Oneonta Creek Bridge

Here are a few photos of the historic Oneonta Creek Bridge, which once carried the old Columbia River Highway across the creek of the same name. This bridge was abandoned in place when the Oneonta Tunnel closed circa 1954, and it was used for Oneonta Gorge parking for many years. Parking moved to the far side of the tunnel after it reopened in 2009. It's one of several Karl P. Billner bridges along the road, and like many of the others it uses the "concrete arch & cap" style, one of a handful of design motifs used repeatedly along the old highway, as described in a post on WyEast Blog. The Library of Congress has some vintage photos of the bridge from a variety of angles if you want a better look at it from below, not that it's that spectacular from that angle. It's not one of the major bridges along the highway, but it's a reasonably attractive minor one, and it was designed by the guy who also created many of the highway's more famous and distinctive bridges. So I figured this one merited a blog post of its own too.
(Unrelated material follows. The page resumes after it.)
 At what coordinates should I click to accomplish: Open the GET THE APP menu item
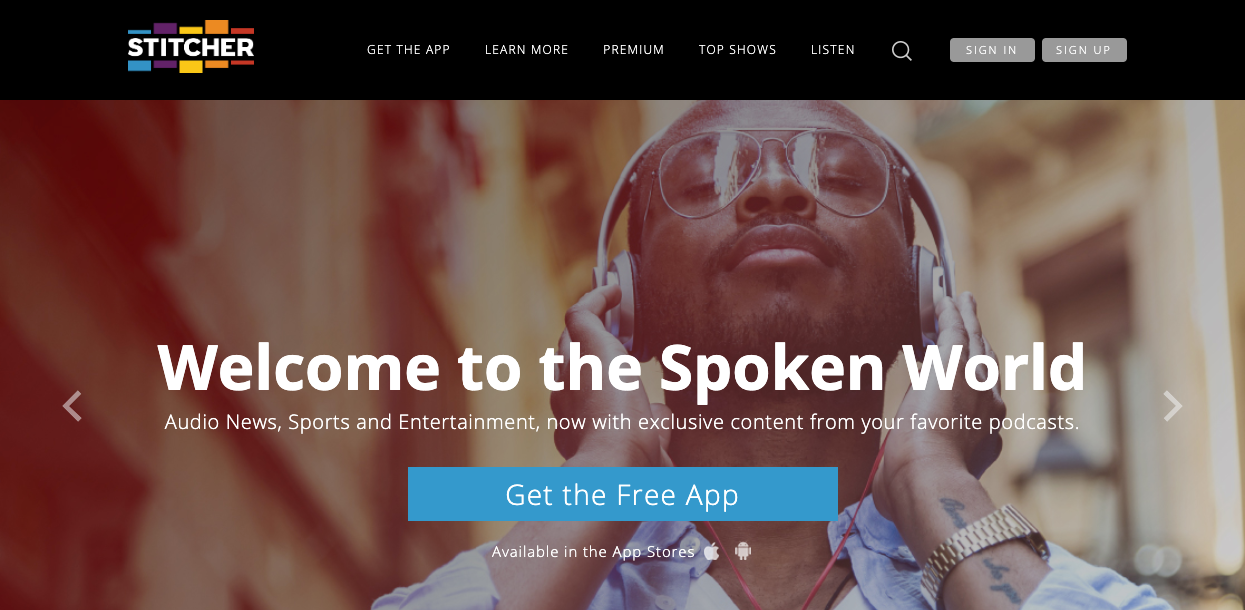(x=409, y=50)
We'll be hearing more about Mr. Billner in the future when we visit some of his better known designs.

I should point out that right next to the historic bridge is the current Gorge Highway bridge, which isn't exactly brand new either. It probably dates to when the highway was rerouted around the old tunnel, so it's roughly 60 years old at this point, versus a mere 40 year age difference between it and its predecessor. But the newer bridge is not part of the original highway, so nobody pays a lot of attention to it; a lot of bridge websites and so forth refer to the older bridge as "the" Oneonta Creek Bridge even though there's another one right next to it, plus additional bridges for the Union Pacific railroad and Interstate 84 a short walk downstream.

The observant reader might notice I've done posts about the tunnel and the bridge here, but not any about Oneonta Gorge itself, much less the hidden waterfall at the far end of the gorge. It's on my to-do list, it really is; it's just that a trip up Oneonta Gorge requires a bit of wading, which works a lot better in warm weather, and I haven't quite decided which electronics I'm willing to risk getting wet. There's a similar wading situation for Gorton Creek Falls further east in the Columbia Gorge; I've never actually been there, so that's higher up my priority list than Oneonta Gorge, but I plan on getting around to both sooner or later.

Oneonta Creek Bridge

Long before the bridge or the highway went in, Oneonta Gorge was inconvenient to visit. In an 1886 account of a trek to Oneonta Gorge, our heroes convinced the railroad to stop and let them off nearby. They waded up the gorge and were disappointed to realize the hike to the falls was rather shorter than they'd been told. So they switched to fishing for a while, and were surprised (and annoyed) to stumble across other visitors to the gorge. This is an eternal problem in the Columbia Gorge, even when you think you've found an out-of-the-way, obscure corner to have all to yourself for a while.

Oneonta Creek Bridge

Which brings me to a little adventure that isn't really on my todo list to repeat anytime soon. Some years ago it occurred to me that it was strange how little access to the Columbia River there is through this part of the Columbia Gorge. I-84 and the railroad are effectively a wall between all the popular tourist stops and the river. Oneonta Creek passes under I-84 in a big pipe, a culvert really, but one big enough for an adult person to clamber through without crawling or anything. Or at least that was possible circa 1994; I haven't checked since then. In any case, that's what I did, and found there was a big empty sandy beach along the river on the other side. Well, almost empty. I walked downstream along the beach for maybe a mile or so, and ran across a group of people with a little campfire on the beach. I think they might have just pulled off on the freeway shoulder and hopped over the barrier; I'm not sure where they came from, and I'm sure they wondered the same thing about me. Wary nods of acknowledgement were exchanged but I didn't stop and say hi or anything.

Further along, at Multnomah Falls, the eastbound and westbound lanes of I-84 diverge for a bit, and the main falls parking lot sits between them. I'd figured this was a good place to cut inland since you only had to get across the westbound side of I-84, and there was a perfectly nice tunnel under the eastbound lanes so visitors could get to get to the falls. The me of 2014 absolutely does not recommend doing this, but it's what 1994 me did. And then from Multnomah Falls I just walked along the Gorge Highway to get back to my car at the Oneonta Gorge parking lot. I don't recommend doing this either; there's little or no shoulder along much of the road, and passing cars and RVs to worry about. Plus the walk along the road just seemed a lot further than walking along the beach. At one point I did score a discarded cassette tape of mariachi music, which I probably still have around somewhere. All in all I wouldn't recommend it though, even with the random roadside finds. If for some reason you do decide to brave the pipe under I-84, and I'm not saying you should, and I don't know whether you even still can, but if you do, you should probably go back the same way you came and not try to make a big dumb loop out of it like I did.